İsrail, bir yandan hızla yasa dışı Yahudi yerleşimlerini genişletiyor, bir yandan da Filistinlilerin evlerini yıkıyor. Peki, amaç ne? Yıkımlar neye dayandırılıyor? Uluslararası hukuk ne diyor?

İsrail, ya yeni yerleşim yeri açmak ya da mevcut yasa dışı yerleşim yerlerini genişletmek için Filistinlilerin evlerini yıkıyor. 

Batı Şeria ve Kudüs’te yaşanan yıkımların tek gerekçesi bunlar değil tabii ki. İsrail uzun bir süredir suça bulaştığını düşündüğü kişinin ailesini de cezalandırmak için ev yıkıyor.

Peki, ev yıkma cezası neye dayandırılıyor?

İsrail hükümeti söz konusu uygulamayı kendi iç hukukundan kaynaklanan bir hak olarak görüyor.

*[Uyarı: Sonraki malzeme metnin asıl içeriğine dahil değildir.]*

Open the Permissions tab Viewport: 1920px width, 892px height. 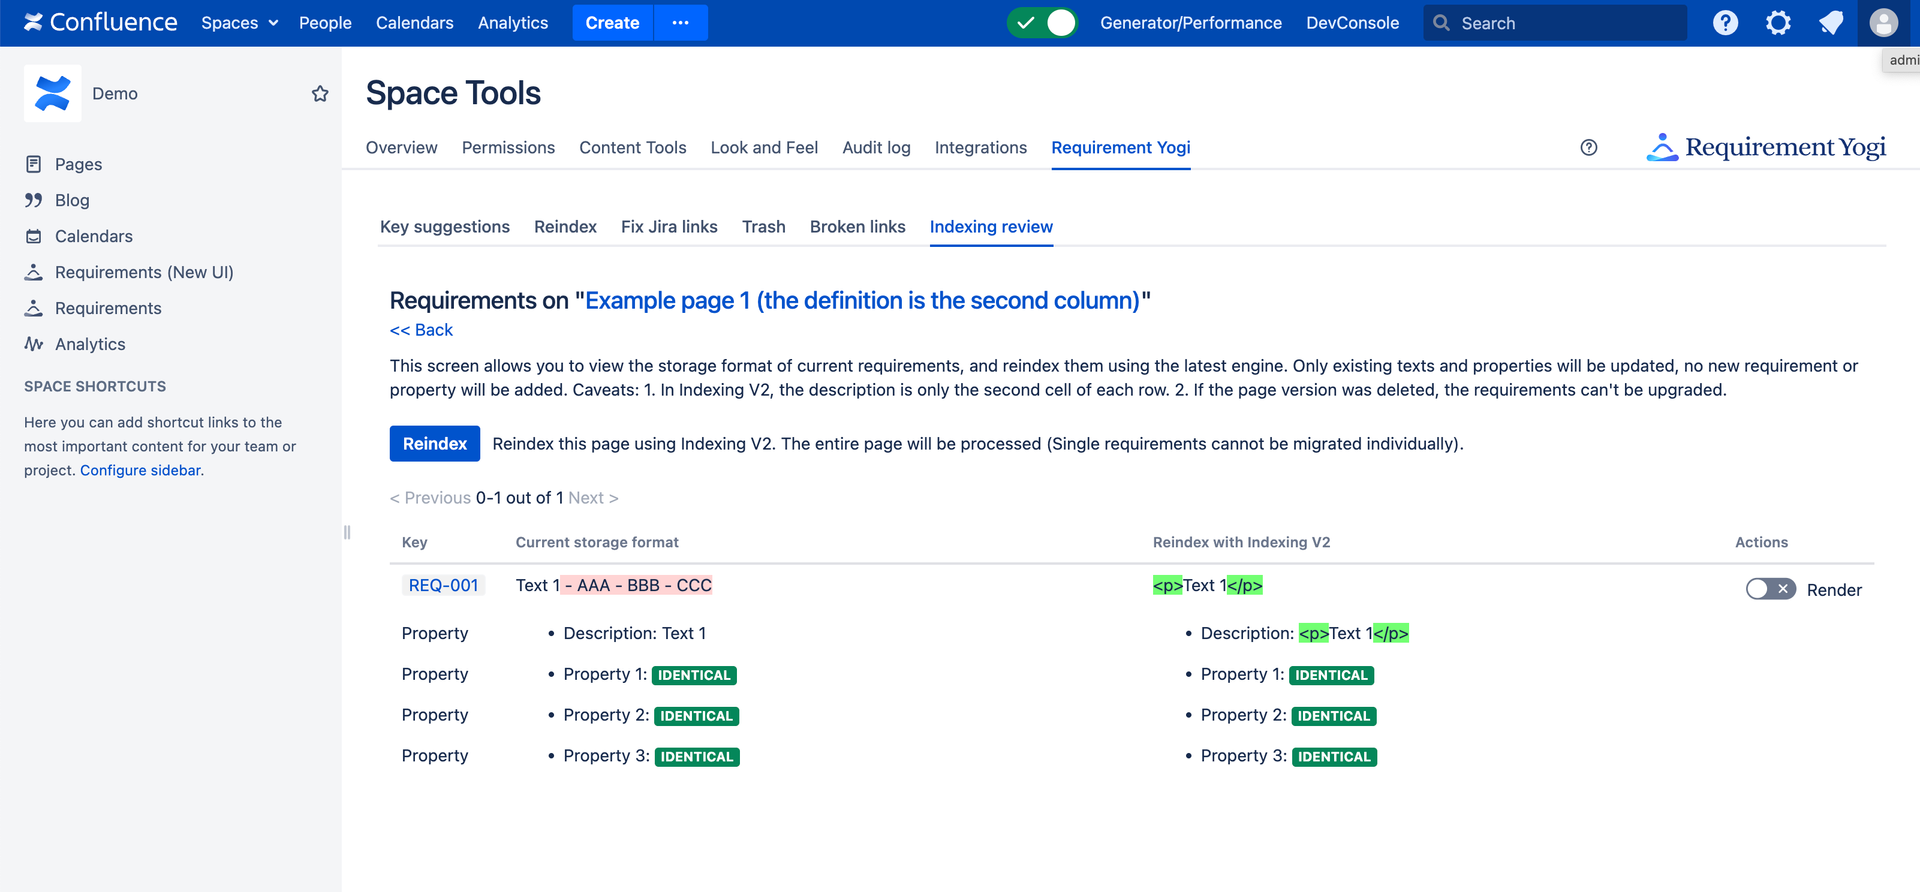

İsrail hukukuna göre, halen yürürlükte olan 1945 tarihli Acil Savunma Yönetmeliği Bölüm 119’da yer alan hüküm, yerel askeri otoriteye, terör ve şiddet olaylarının yaygın hale gelmesi ve önlenmesinde zorluk çekilmesi halinde, mahkeme kararına istinaden ev yıkma yetkisini veriyor.

Yönetmeliğin ilk uygulanmaya başlandığı dönemde, mahkemelerce verilen kararlar itiraza kapalı iken, bu bölüme 1989 yılında eklenen bir fıkra ile yıkılmasına karar verilen evde ikamet eden aileye, yıkımın iptali için İsrail Yüksek Mahkemesi'ne itiraz dilekçesi verme hakkı tanındı. Bu tarihten itibaren onlarca itiraz dilekçesi verildi. İsrail Yüksek Mahkemesi ise genellikle idarenin tezlerini destekleyen bir tavır sergileyerek yıkım kararlarını onadı.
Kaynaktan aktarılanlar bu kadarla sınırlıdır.